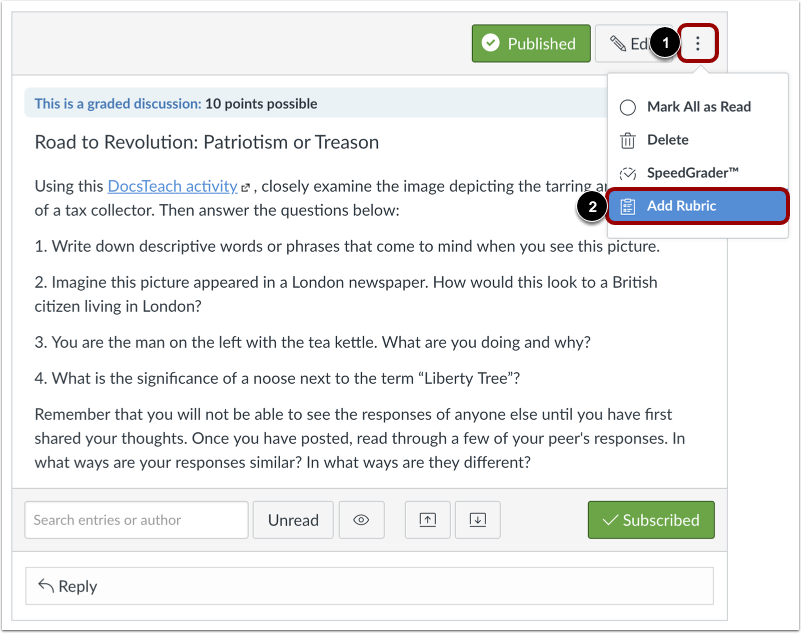Toggle the eye visibility icon

tap(361, 520)
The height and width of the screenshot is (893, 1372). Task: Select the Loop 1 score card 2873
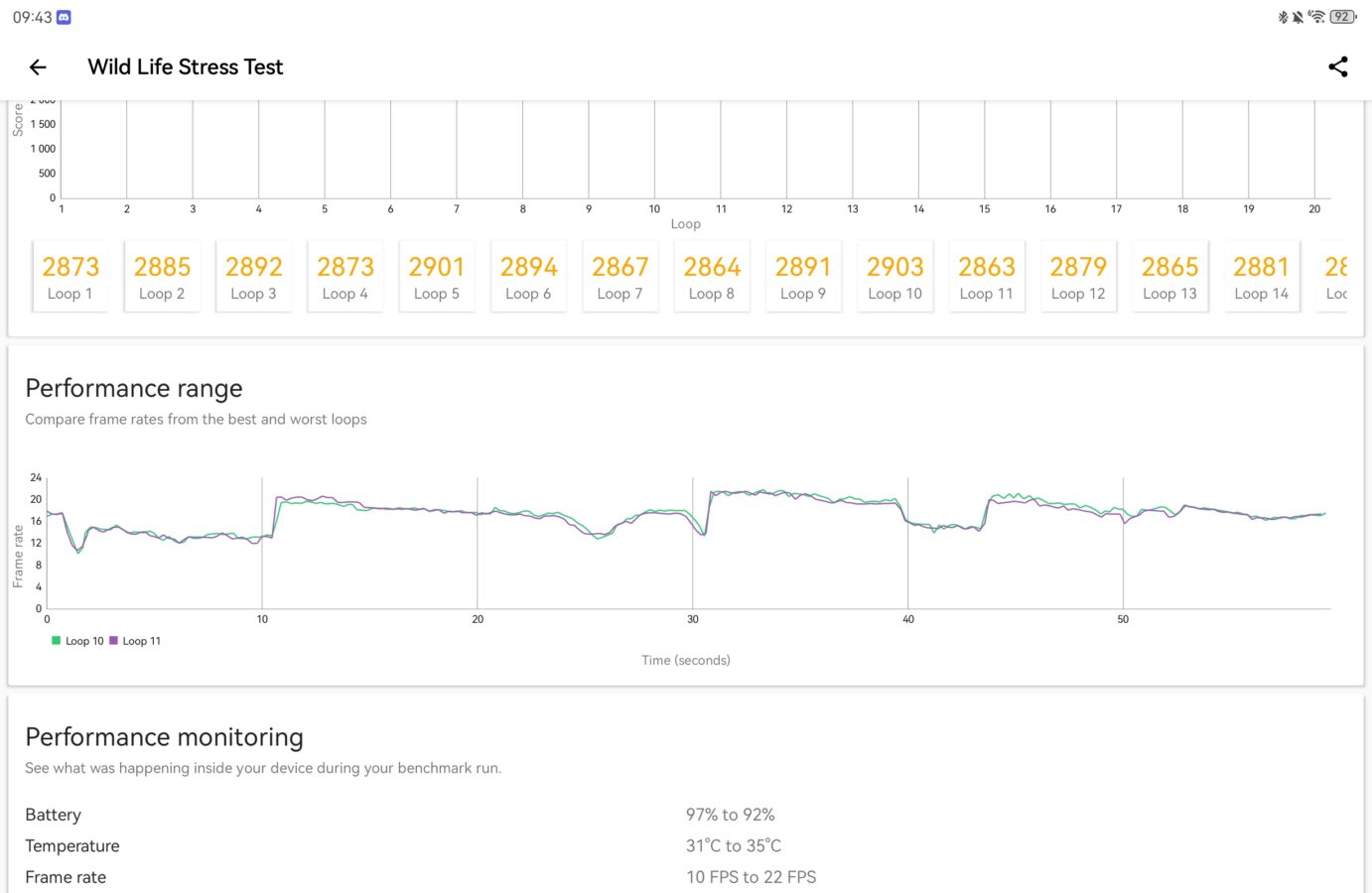(69, 277)
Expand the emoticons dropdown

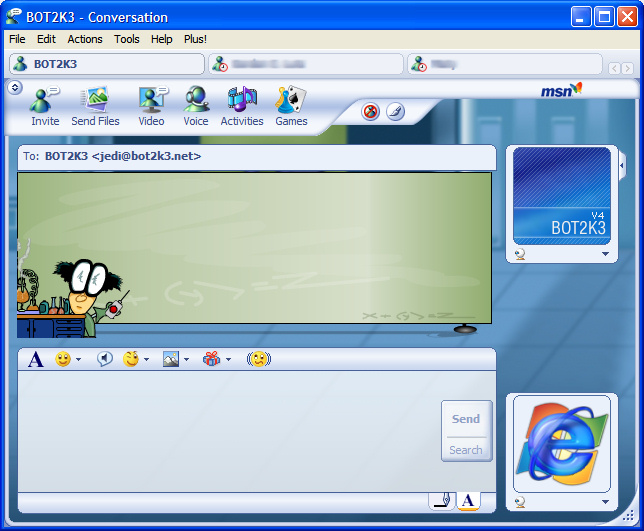tap(78, 360)
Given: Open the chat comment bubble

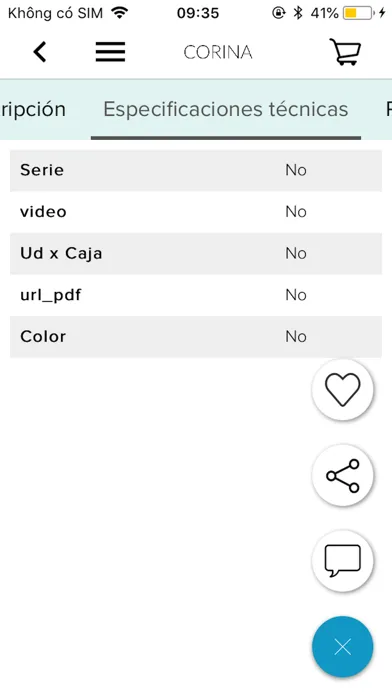Looking at the screenshot, I should coord(342,561).
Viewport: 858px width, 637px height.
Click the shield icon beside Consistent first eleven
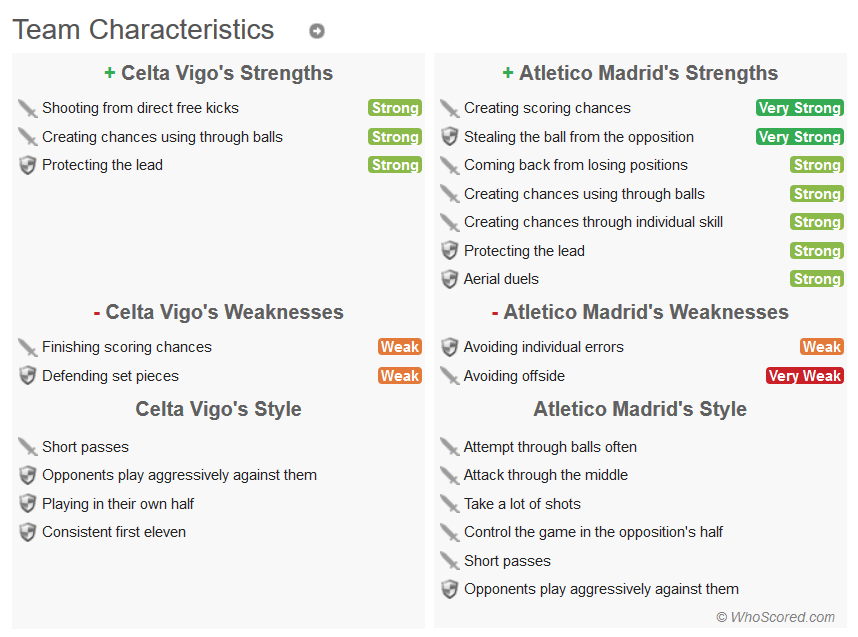click(x=27, y=532)
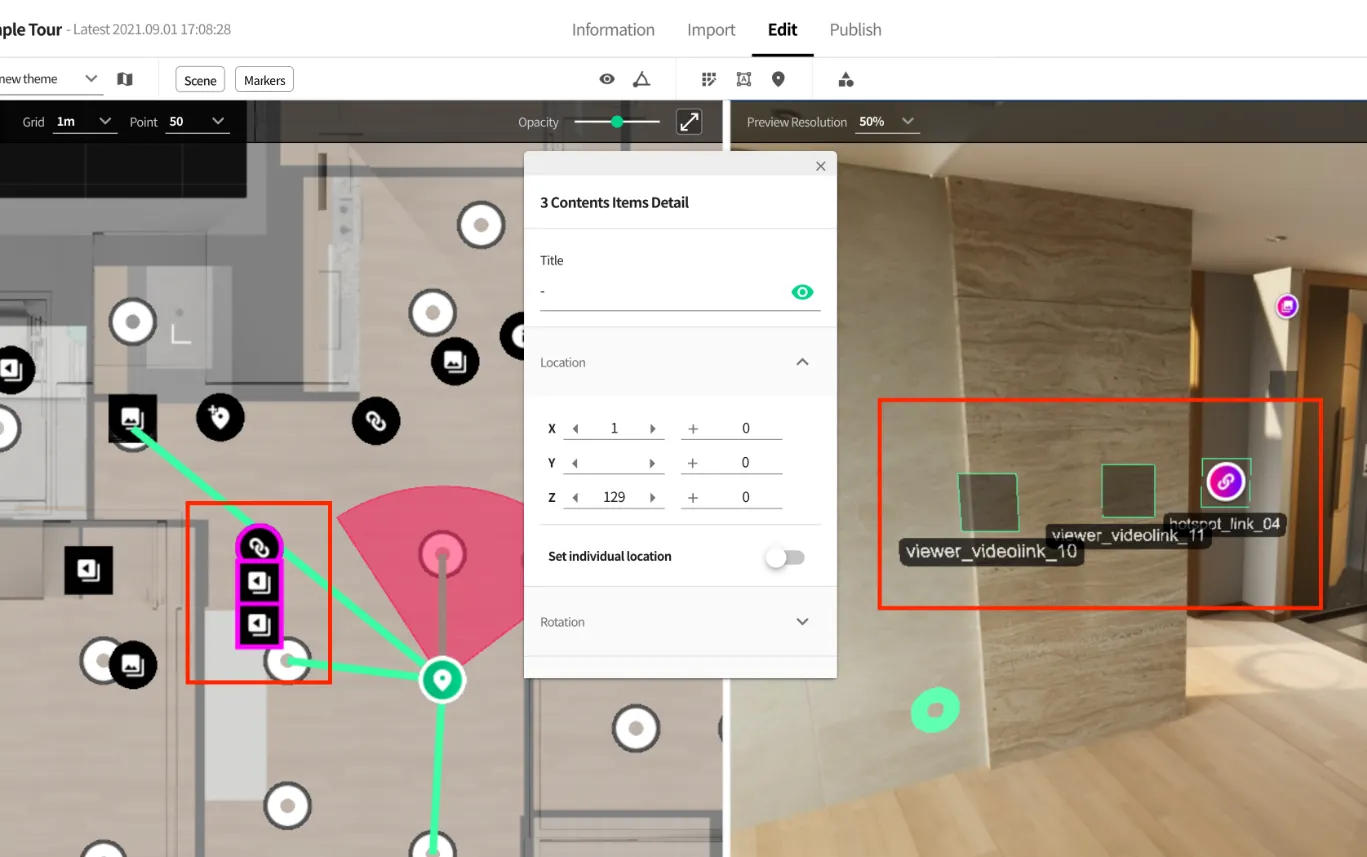Click the hotspot_link_04 link icon in preview
Image resolution: width=1367 pixels, height=857 pixels.
coord(1225,482)
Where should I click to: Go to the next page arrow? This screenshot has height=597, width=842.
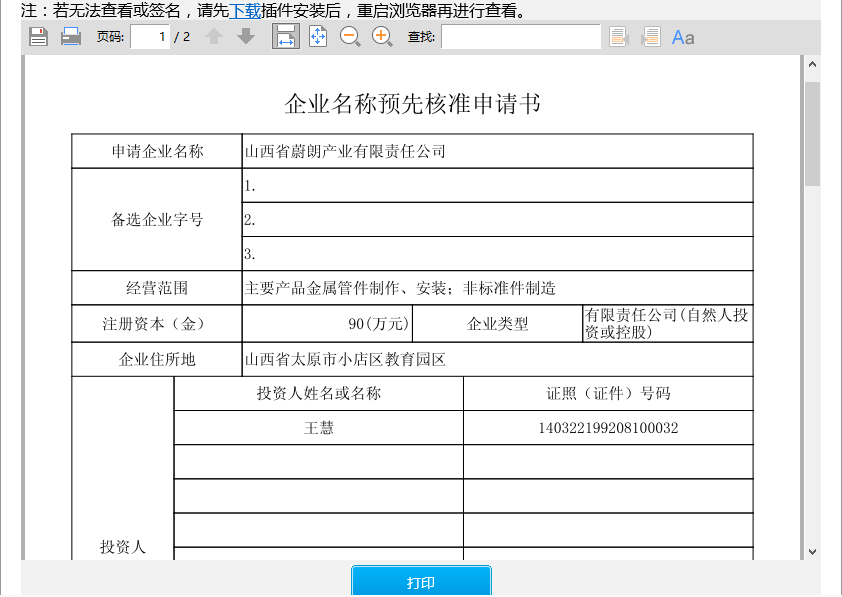[x=246, y=37]
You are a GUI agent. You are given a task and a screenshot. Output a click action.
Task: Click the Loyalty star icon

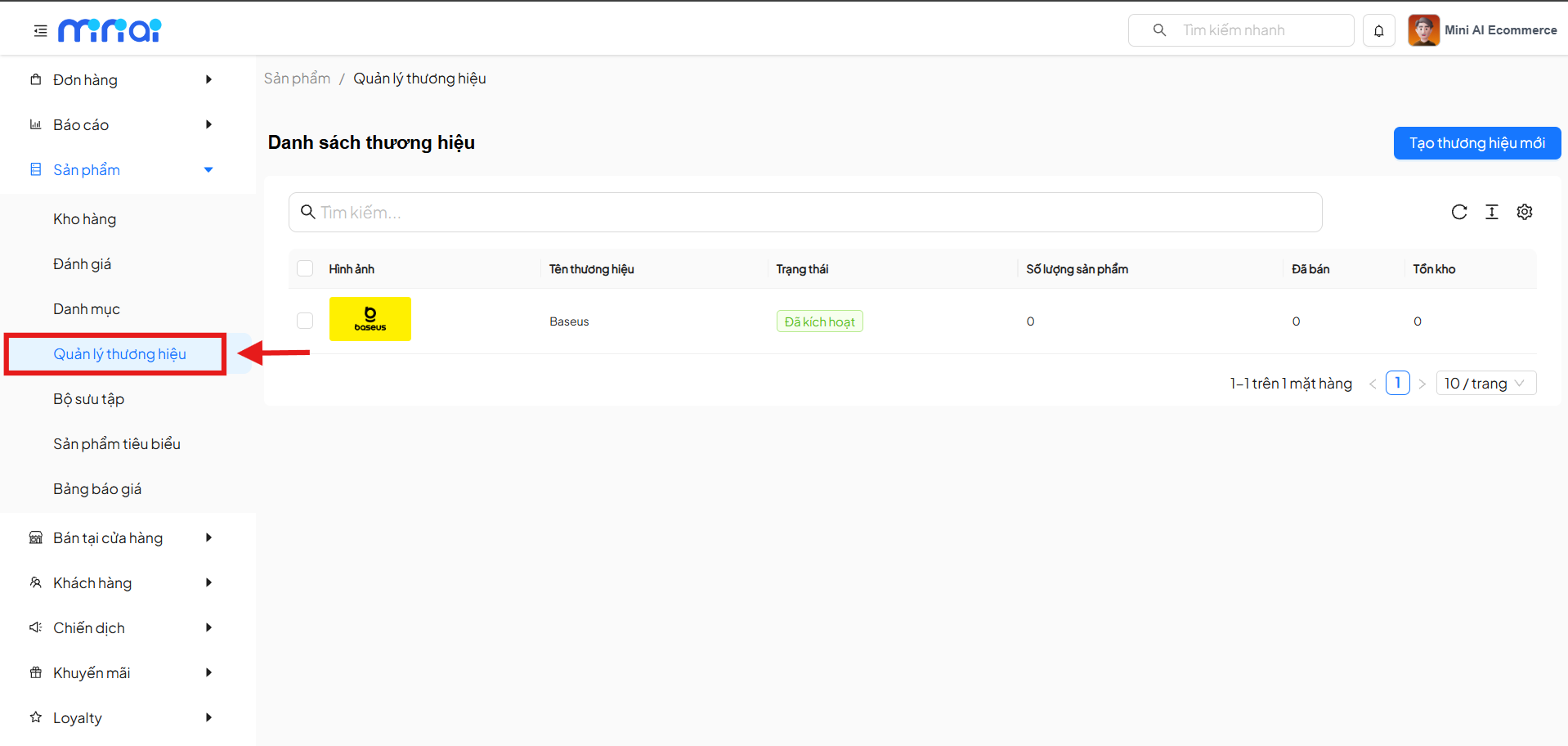36,717
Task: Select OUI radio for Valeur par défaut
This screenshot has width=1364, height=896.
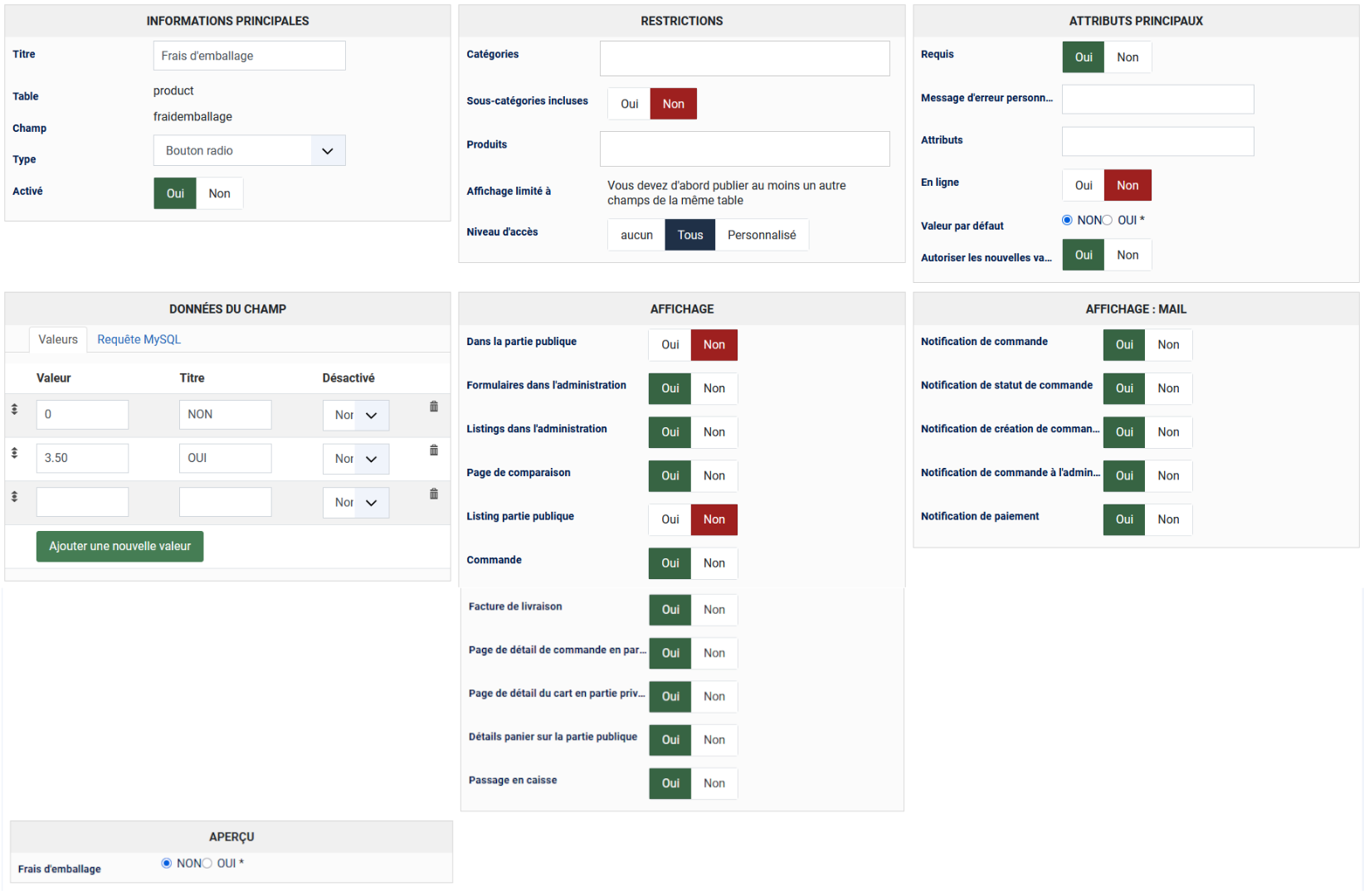Action: coord(1107,220)
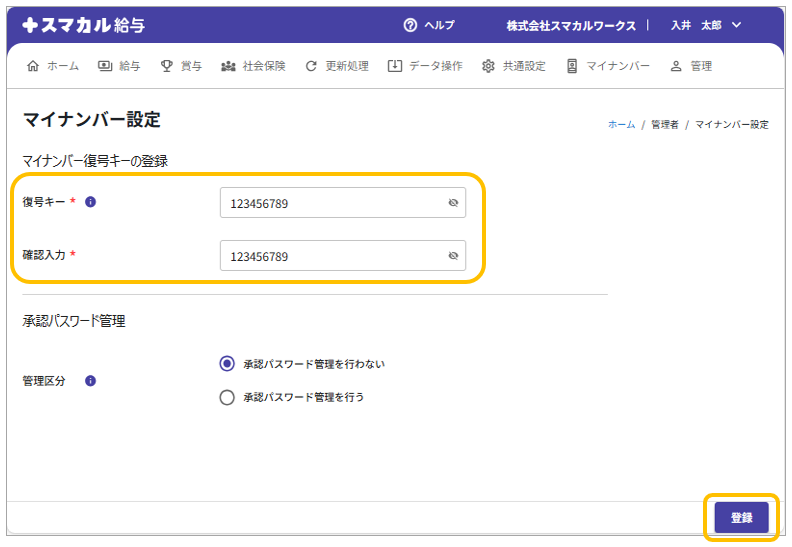Open 賞与 trophy menu item
Image resolution: width=792 pixels, height=547 pixels.
181,66
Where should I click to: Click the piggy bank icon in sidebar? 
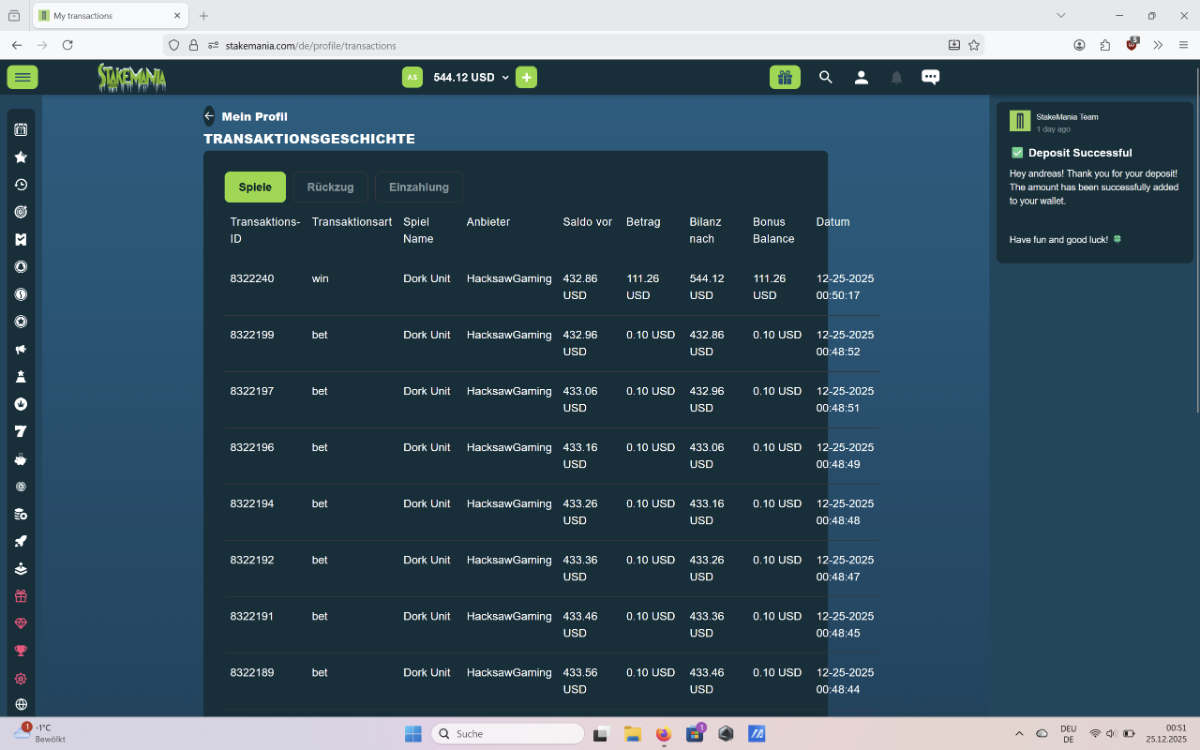point(21,459)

> _Brief_: Please output, exactly as written, the lines above from the one holding "The height and" through the one holding "Task: Select OUI radio for Valeur par défaut", both included, with the pictures omitted.

> _The completed task_:
The height and width of the screenshot is (893, 1372). Task: Select the Loop 1 score card 2873
(69, 277)
Expand the emoticons dropdown

tap(78, 360)
Given: Open the chat comment bubble

Looking at the screenshot, I should coord(342,561).
Viewport: 858px width, 637px height.
Click the shield icon beside Consistent first eleven
click(x=27, y=532)
Click the hotspot_link_04 link icon in preview
Image resolution: width=1367 pixels, height=857 pixels.
coord(1225,482)
Where should I click to: Go to the next page arrow? This screenshot has height=597, width=842.
[x=246, y=37]
You are a GUI agent. You are given a task and a screenshot. Output a click action.
Task: Click the Loyalty star icon

36,717
Task: Select OUI radio for Valeur par défaut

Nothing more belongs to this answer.